Other low-income families will just not bother to claim the credit at all if this policy takes effect. "Were this directive implemented," Robert Greenstein of the Center on Budget and Policy Priorities writes in a piece decrying the proposed change, "no one should be surprised to see large numbers of individuals who now file their own returns either giving up and not claiming the EITC due to the added complexity or turning to paid preparers, who could charge hundreds of dollars for their services."

It's not just the EITC, either

Worse, Greenstein notes that the language also instructs the IRS to add similar questions to forms for the refundable part of the Child Tax Credit, the American Opportunity Tax Credit for college tuition and fees, and the Premium Tax Credit that subsidizes Obamacare plans.

Think about what tax breaks are being targeted here.

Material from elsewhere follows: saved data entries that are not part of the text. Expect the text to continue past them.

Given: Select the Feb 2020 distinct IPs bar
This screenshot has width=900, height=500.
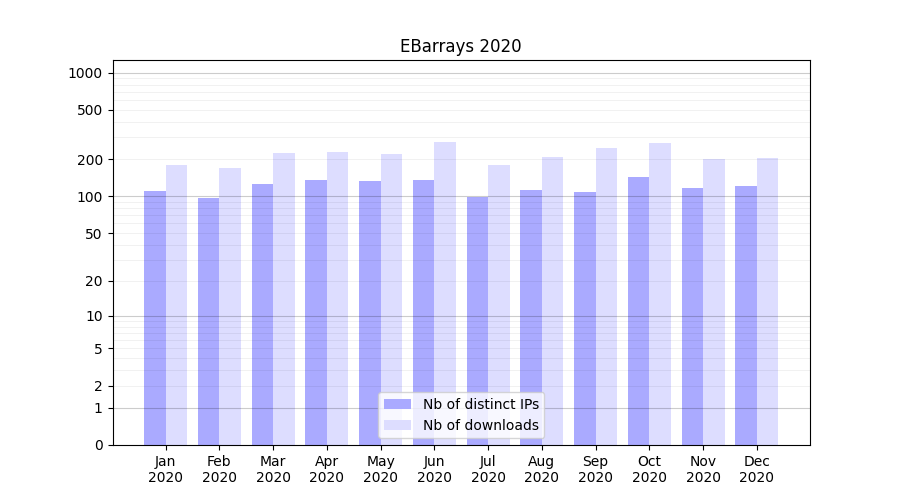Looking at the screenshot, I should tap(208, 320).
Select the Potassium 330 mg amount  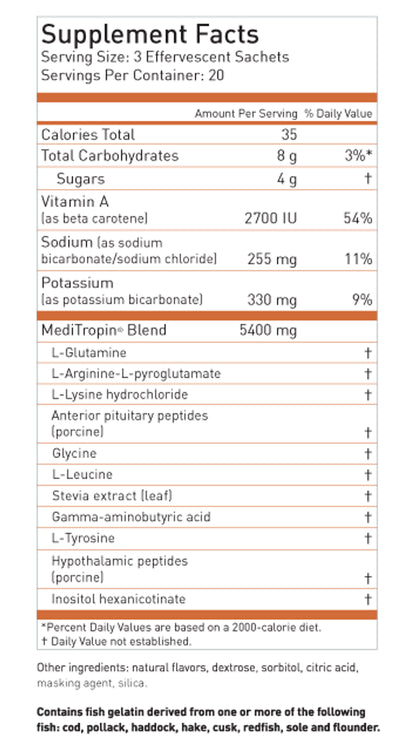click(x=272, y=300)
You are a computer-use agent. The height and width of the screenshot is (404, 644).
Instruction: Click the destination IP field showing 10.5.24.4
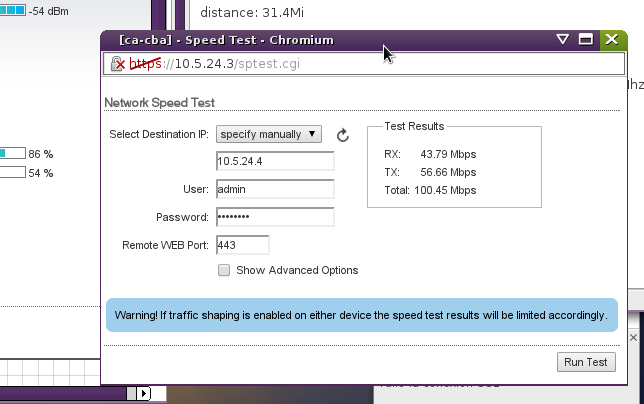tap(274, 162)
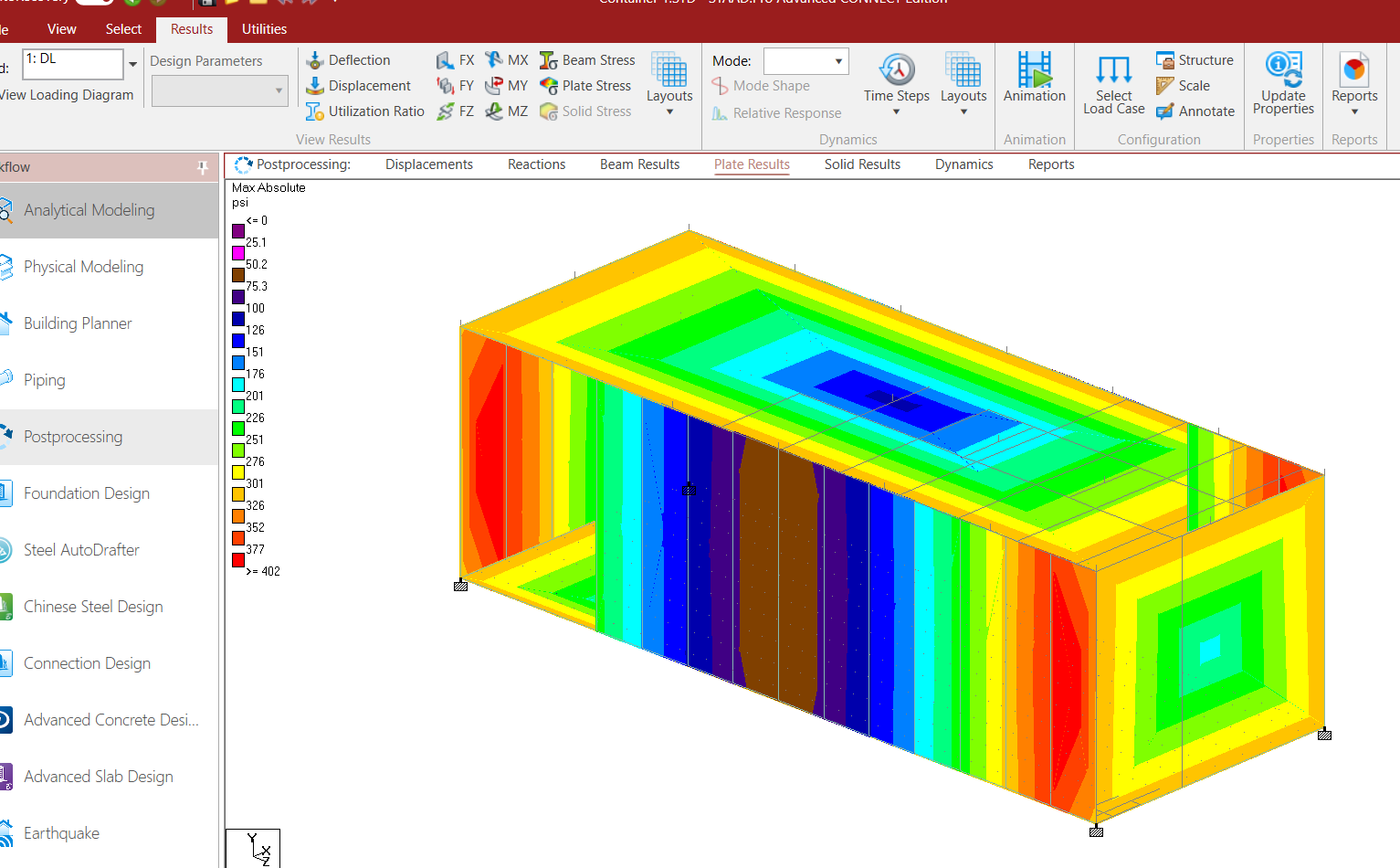Open the Foundation Design workflow
Screen dimensions: 1400x868
click(87, 493)
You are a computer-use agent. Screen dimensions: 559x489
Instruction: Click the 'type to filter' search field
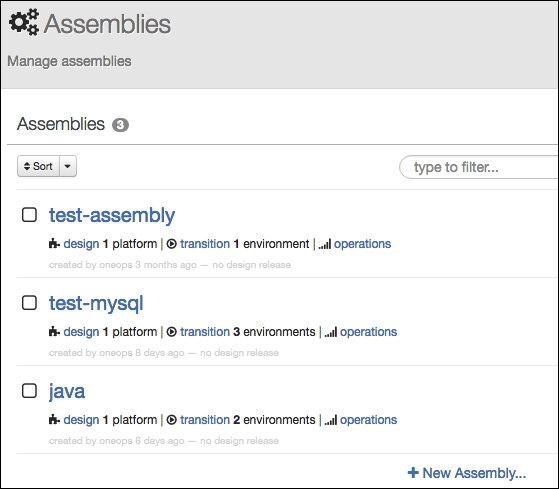coord(479,167)
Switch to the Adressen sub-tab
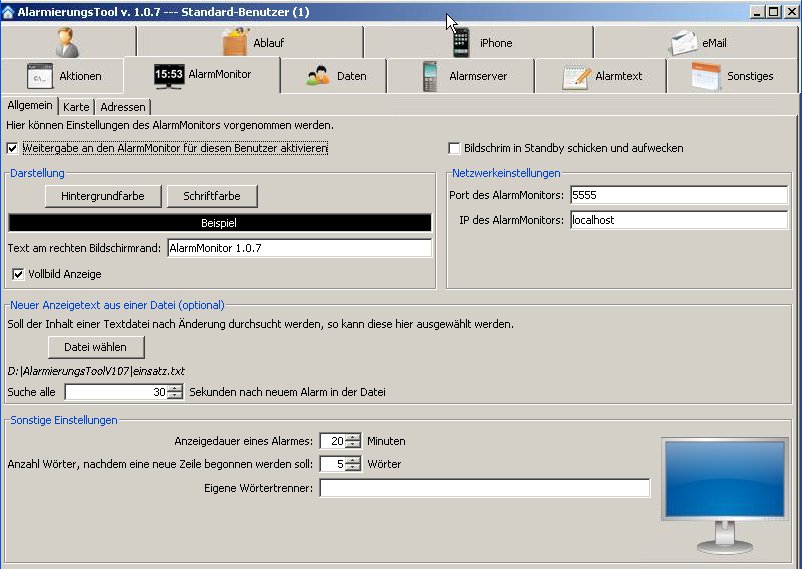Image resolution: width=802 pixels, height=569 pixels. (123, 107)

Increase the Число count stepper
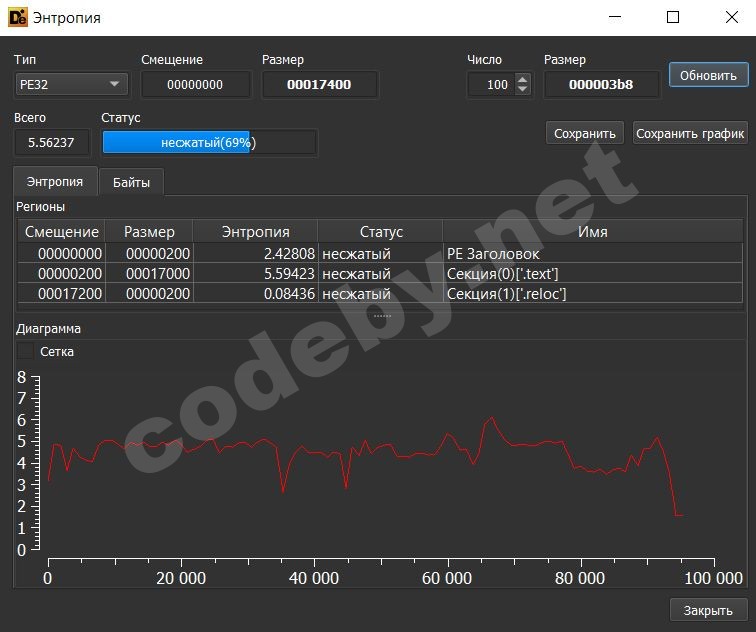point(522,80)
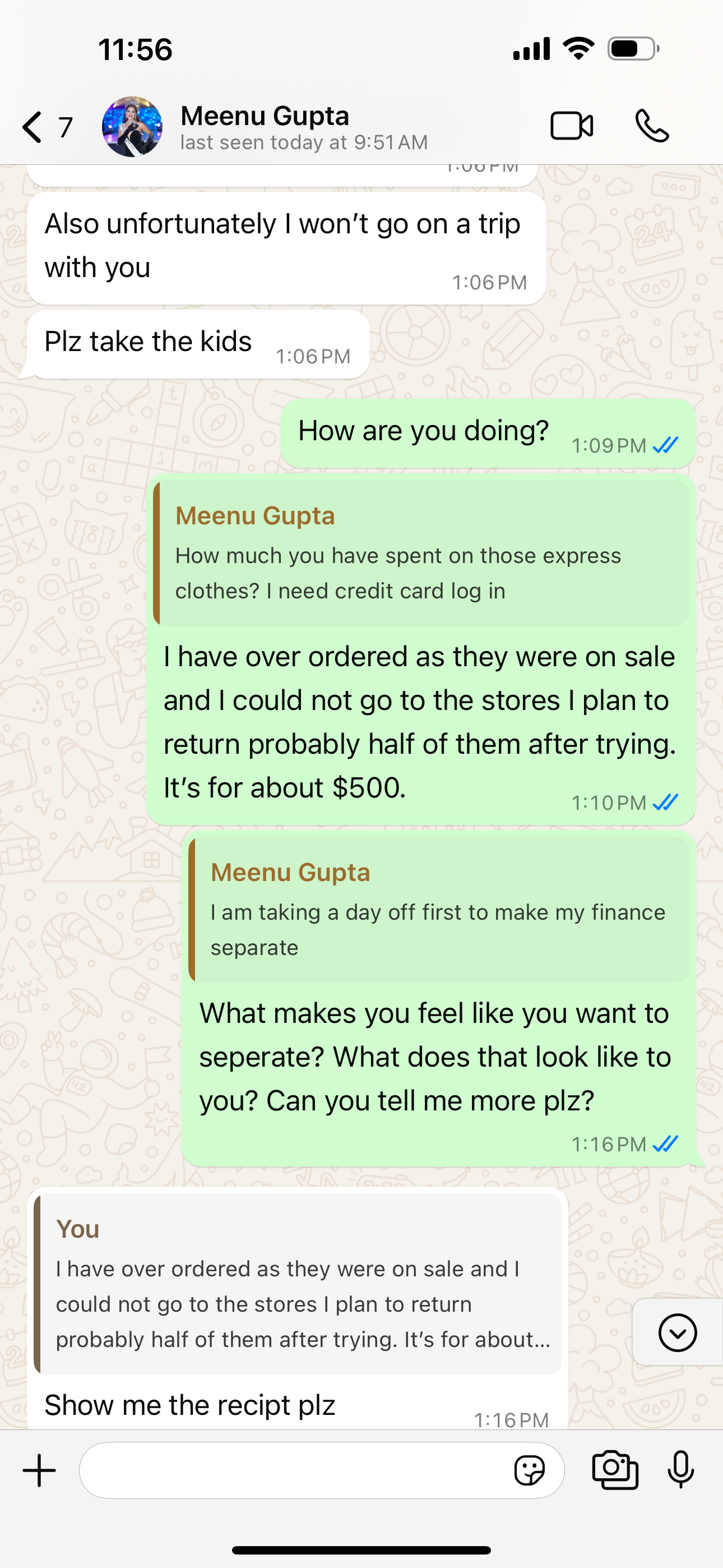
Task: Tap 'What makes you feel like' message text
Action: pyautogui.click(x=434, y=1057)
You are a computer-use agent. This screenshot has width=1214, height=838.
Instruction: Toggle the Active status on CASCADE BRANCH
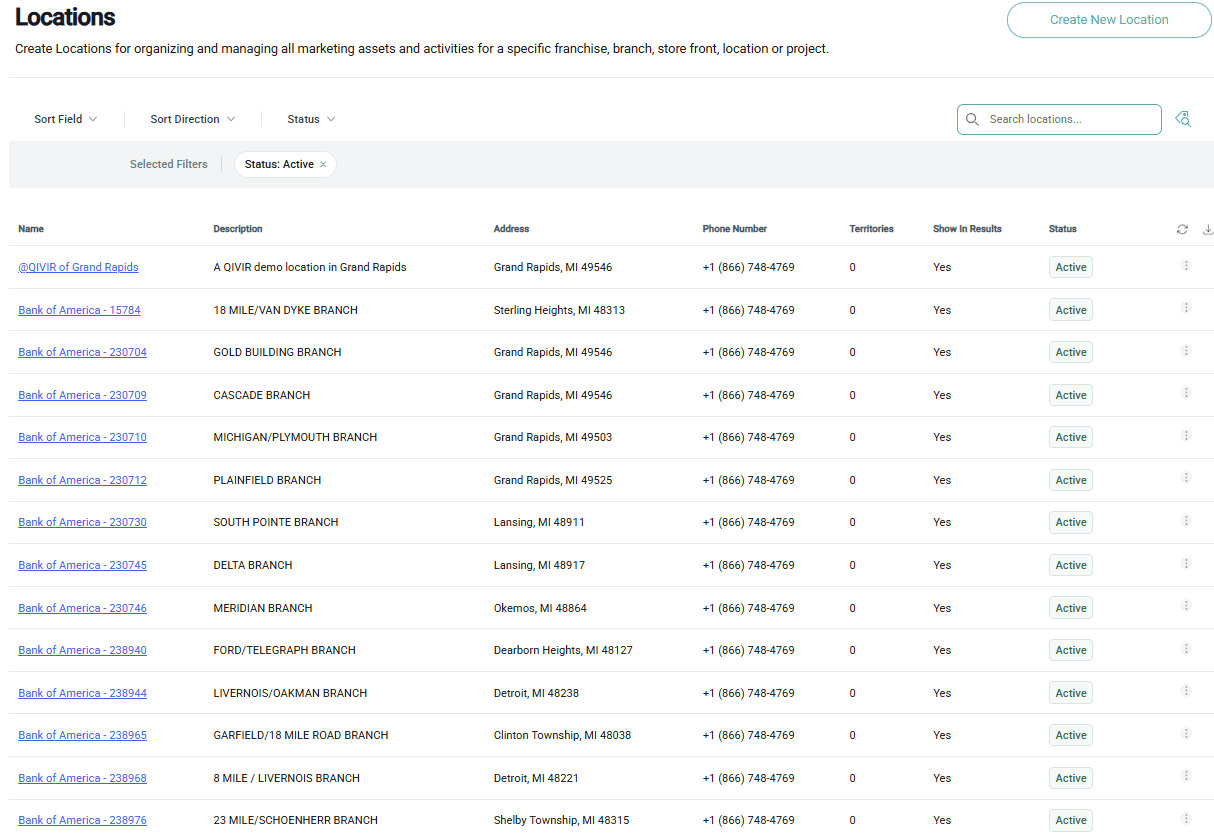(1070, 394)
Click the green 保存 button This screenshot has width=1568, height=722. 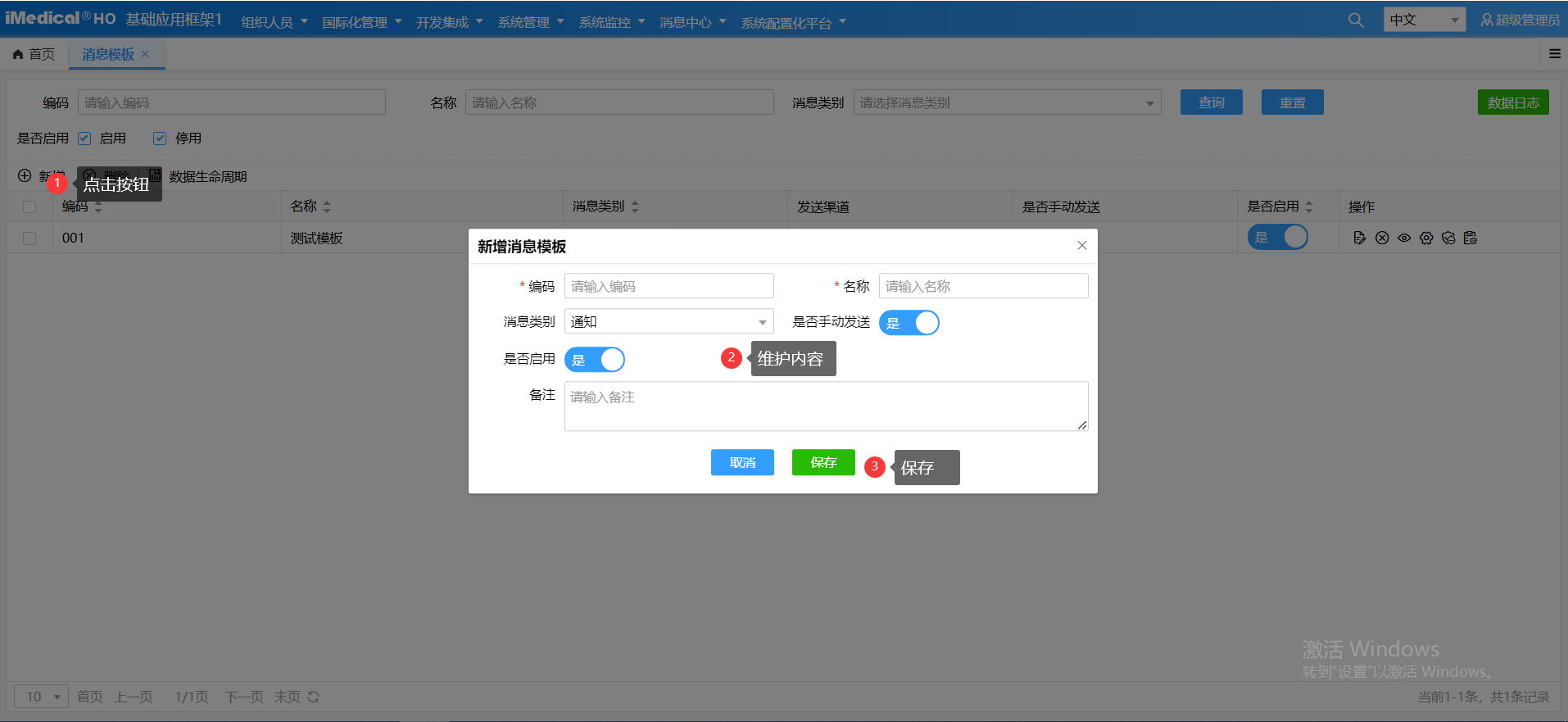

These are all refundable credits, which, with the exception of the college credit, overwhelmingly help low-income and working-class people. H&R Block is not pushing to make the mortgage interest deduction more complicated, or to make the charitable deduction more confusing. Tax breaks that mostly help rich people go untouched. H&R Block knows that rich people already use TurboTax or hire accountants; because it wants new business, it has decided to prey upon the poor.

In a better world, companies like H&R Block wouldn't exist, because the IRS would fill out returns itself. But if H&R Block must exist, the least it can do is not try to actively harm poor people. Sadly, even that appears to be asking too much.

Update: H&R Block, after not returning requests for comment before this article was published, has responded here. They essentially recapitulate Cobb's nonsensical arguments about this change somehow reducing improper payments, even though individual tax preparers are less likely to make errors than professional ones.

Their post does, however, include two hilarious jokes: when they insist that their lobbying for the change is "not about competitive business interests," and when they try to defend the change by noting that it was proposed by the IRS-Software Developer’s Working Group, which H&R Block explains is "composed of the IRS and several members of the tax preparation industry."

Isn't it amazing that a working group that includes multiple representatives of commercial tax preparers proposed a rule that would increase business for commercial tax preparers? Democracy is magical.